À l’origine de cette initiative, déposée le 13 avril à l’Assemblée nationale, l’élu accuse le VPM d’inefficacité face à l’insécurité grandissante à Kinshasa et dans plusieurs autres villes du pays. Malgré les pressions politiques et les désistements enregistrés parmi les signataires, il campe sur sa position.

« Je prends acte de mon exclusion du regroupement. Je remercie le président Jean-Michel Sama Lukonde pour m’avoir permis d’être libre d’exercer le pouvoir de contrôle sur un membre du gouvernement. Je n’ai pas violé la Constitution ni le règlement intérieur. Je n’ai fait que demander au VPM de protéger les électeurs du président Félix Tshisekedi », a-t-il déclaré.

Dans la même veine, Laddy Yangotikala insiste : « Qu’on ne vous trompe pas. Ma motion de défiance n’a pas été retirée. Nous irons jusqu’au bout ». Il dénonce également des tentatives d’entrave à la procédure parlementaire : « Toutes les manœuvres dilatoires qu’ils ont lancées pour protéger le VPM de l’Intérieur et Sécurité, comme le report de la plénière, n’aboutiront pas car le règlement intérieur est clair ».

Cette posture de fermeté intervient dans un contexte politique tendu. L’Union sacrée de la Nation, par la voix de son secrétaire permanent André Mbata, avait désavoué cette motion, évoquant l’absence de quitus préalable. De son côté, l’AFDC-A a exigé de ses deux députés signataires de retirer leurs signatures, tandis que plusieurs parmi les 56 signataires initiaux se sont désistés.

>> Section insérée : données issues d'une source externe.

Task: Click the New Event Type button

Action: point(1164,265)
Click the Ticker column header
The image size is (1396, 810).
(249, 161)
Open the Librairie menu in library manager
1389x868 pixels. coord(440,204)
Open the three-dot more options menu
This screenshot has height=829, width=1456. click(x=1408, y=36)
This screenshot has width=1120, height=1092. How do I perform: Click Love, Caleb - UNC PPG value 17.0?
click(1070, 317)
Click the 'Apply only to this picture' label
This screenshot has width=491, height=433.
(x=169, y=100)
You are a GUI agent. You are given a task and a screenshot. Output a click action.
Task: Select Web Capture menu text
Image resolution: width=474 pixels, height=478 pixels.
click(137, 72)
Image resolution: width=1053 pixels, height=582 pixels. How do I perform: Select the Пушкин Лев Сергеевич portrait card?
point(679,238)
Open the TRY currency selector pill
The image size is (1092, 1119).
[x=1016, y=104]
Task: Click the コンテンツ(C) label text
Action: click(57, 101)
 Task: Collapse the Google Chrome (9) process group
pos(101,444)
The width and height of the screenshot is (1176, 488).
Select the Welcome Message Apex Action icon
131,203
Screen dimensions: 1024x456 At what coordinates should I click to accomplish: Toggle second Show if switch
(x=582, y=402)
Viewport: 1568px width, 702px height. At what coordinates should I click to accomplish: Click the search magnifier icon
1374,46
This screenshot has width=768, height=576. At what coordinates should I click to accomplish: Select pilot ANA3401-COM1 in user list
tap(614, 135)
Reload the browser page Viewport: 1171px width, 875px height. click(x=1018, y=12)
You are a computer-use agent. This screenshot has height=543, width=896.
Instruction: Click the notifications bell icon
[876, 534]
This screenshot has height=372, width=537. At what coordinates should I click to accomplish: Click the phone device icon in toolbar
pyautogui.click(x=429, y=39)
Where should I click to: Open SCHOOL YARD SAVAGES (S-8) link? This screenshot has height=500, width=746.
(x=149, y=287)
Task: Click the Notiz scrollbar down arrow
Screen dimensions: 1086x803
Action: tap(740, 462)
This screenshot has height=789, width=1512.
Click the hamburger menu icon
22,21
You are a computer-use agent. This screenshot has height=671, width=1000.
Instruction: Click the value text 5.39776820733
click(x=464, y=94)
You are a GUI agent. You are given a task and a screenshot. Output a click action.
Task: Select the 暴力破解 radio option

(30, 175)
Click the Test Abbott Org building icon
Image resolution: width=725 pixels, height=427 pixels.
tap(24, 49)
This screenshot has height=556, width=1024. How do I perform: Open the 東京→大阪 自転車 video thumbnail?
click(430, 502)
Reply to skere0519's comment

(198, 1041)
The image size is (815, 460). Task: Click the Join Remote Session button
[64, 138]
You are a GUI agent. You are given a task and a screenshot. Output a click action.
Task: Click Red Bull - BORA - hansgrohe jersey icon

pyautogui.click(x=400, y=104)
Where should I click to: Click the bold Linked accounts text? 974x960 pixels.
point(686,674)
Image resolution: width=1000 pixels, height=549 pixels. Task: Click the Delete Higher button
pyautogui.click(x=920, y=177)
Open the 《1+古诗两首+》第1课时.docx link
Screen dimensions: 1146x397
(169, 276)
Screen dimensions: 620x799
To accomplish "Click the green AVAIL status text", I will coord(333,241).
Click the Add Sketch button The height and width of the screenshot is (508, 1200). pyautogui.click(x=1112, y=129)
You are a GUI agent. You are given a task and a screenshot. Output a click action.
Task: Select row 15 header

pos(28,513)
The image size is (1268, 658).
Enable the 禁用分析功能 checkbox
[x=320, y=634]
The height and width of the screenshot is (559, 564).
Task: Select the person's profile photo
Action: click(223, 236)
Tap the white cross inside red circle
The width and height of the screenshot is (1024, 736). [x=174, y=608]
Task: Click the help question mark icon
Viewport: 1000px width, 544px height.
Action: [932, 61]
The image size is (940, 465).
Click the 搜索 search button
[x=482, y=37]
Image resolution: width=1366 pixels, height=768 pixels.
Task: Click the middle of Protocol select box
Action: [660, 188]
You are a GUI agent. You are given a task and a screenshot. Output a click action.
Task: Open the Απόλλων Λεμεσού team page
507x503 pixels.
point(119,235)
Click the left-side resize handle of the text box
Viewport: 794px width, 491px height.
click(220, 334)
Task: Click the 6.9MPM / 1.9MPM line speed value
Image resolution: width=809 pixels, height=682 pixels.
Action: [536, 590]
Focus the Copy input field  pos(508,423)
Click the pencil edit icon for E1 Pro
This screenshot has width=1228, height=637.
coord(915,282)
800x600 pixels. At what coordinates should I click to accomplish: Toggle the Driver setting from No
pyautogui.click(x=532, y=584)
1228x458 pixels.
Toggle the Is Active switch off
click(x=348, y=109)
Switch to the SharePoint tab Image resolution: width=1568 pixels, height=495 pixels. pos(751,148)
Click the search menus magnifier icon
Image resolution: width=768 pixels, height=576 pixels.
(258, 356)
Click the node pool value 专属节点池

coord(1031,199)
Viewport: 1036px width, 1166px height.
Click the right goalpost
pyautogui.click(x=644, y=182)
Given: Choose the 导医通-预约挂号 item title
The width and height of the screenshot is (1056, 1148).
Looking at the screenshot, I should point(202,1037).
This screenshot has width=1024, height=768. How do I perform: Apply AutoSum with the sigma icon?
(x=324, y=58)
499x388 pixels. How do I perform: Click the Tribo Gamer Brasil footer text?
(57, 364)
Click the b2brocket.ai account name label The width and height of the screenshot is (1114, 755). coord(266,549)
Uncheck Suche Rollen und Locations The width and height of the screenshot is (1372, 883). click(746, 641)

Malgré cet isolement progressif, Laddy Yangotikala se présente comme un élu déterminé à exercer pleinement son rôle de contrôle parlementaire. En résistant aux pressions politiques et aux désaveux, il affirme son refus de céder, martelant un message clair : pour lui, la question sécuritaire mérite un débat public au Parlement, sans compromis ni abandon de sa motion.